PROVIDED PASSAGE:
—————
Portrait of senior woman (80s) sitting on couch.

My father recently died and my mother now lives alone. She wants to stay in her own home where my parents have lived for many years. My siblings and I don’t live near and we don’t think Mom should be allowed to stay in the family home. We have to make a decision before we all return home. Who gets to decide this important issue?

It’s very hard to make the best decisions during a crisis. Although you may feel Mom should not be left alone, it really is her decision if she’s competent to do so. You may not agree with her decision but in fact, it is recommended that important decisions such as selling the house, moving, and relocating be put off for at least six months. You can best support your mother by calling regularly; visit when you can and offer to help with chores that she may have trouble with now that your father is no longer there. Before you leave, see if she is willing to enlist some help to be there for her when you go home. If so, investigate what’s available, what it costs and help her put it in place.

My parents have made some poor financial choices and keep asking for financial help. What responsibilities do my siblings and I have in supporting our parents?

In California, adult children are not responsible for parental financial support in any way. However, they are your parents. Rather than doling out funds if your parents squander money, look for a way to help that can encourage a change in behavior. For example, agree to help if they agree to sit down and discuss finances, develop a budget, and allow you to oversee the spending. If you cannot afford to help financially, volunteer to look for community resources that can help with your parent’s problems i.e., help with utility bills, etc. Be glad that your parents have been able to share this with you. It is their way of asking for help in getting a handle on their finances.
—————
SUPPLIED INFORMATION:

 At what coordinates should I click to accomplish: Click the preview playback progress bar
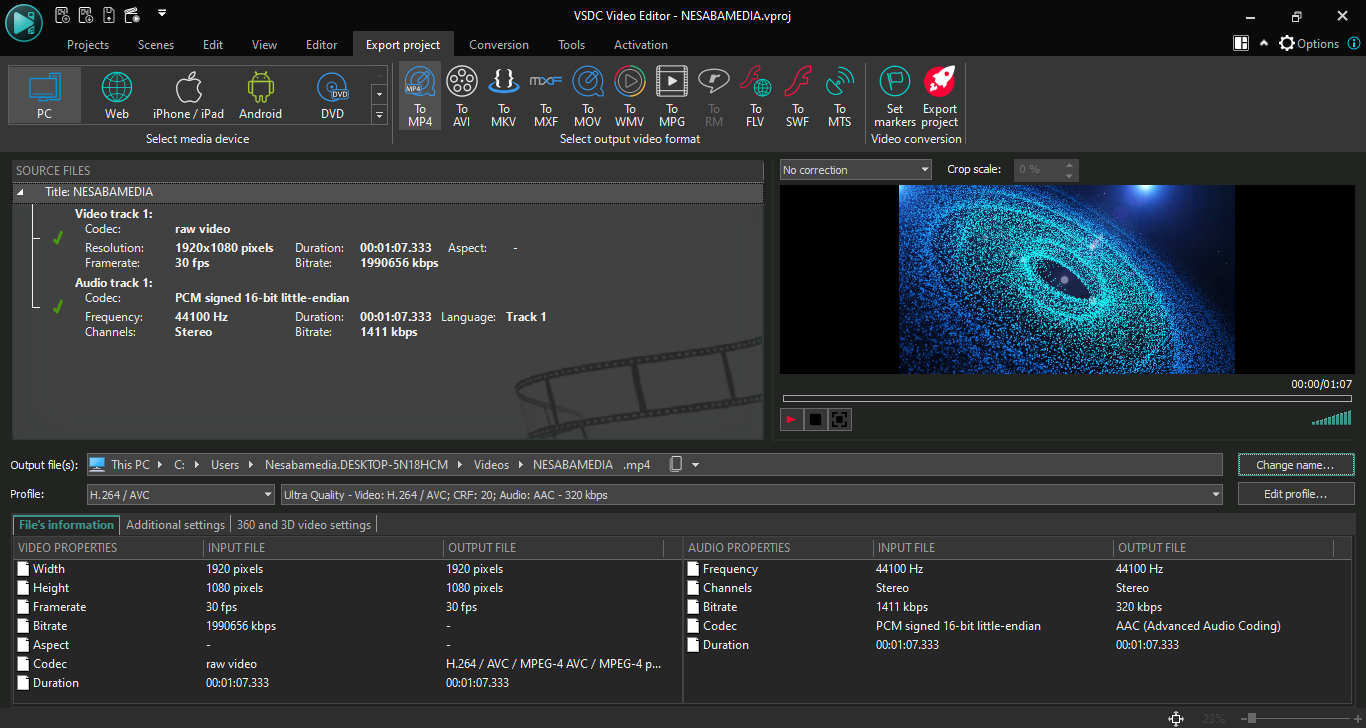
—————
REQUIREMENT A:
In the advice text on caring for aging parents, how long is it recommended to put off important decisions such as selling the house or moving?
REQUIREMENT B:
Continue the advice text on caring for aging parents from its final sentence, keeping the same question-and-answer format.

RESPONSE AREA A:
At least six months.

RESPONSE AREA B:
My parents will not share any information with us, their adult children. They tell us that it’s all taken care of but no one knows what that means. We don’t want to take over their affairs but are concerned about what to do if something happens. What would you suggest?

It may be that your parents are concerned that someone will insist on being in charge of their affairs and they’re not ready for that. You can get your own affairs in order and then share that with your parents. This may give them an opportunity to share with you. This should include meeting with an attorney to draw up a will or a trust, Durable Power of Attorney (DPOA) and Durable Power of Attorney for Health (DPOH). You should list a primary person to act in your behalf and a secondary person in case the primary person is unavailable or has predeceased you. If your parents are still unwilling, don’t badger them. Just encourage them to get these things done while their health is good and hope they will.

Will I be expected to pay for my parents’ needs as their health declines?

No, a spouse is legally required to assume the other’s financial needs but adult children are not. As your parent’s health becomes an issue, this is a good time to learn what kinds of health insurance your parents have – Medicare – Medicare Advantage – Medicare Supplement – Medi-Cal – VA and/or long term care insurance. You may not be required to pay for their care but your help in sorting out what they have, how it’s paid and how to qualify may be part of your task. This can be a very important responsibility you can fulfill by making telephone calls and meeting with geriatric professionals.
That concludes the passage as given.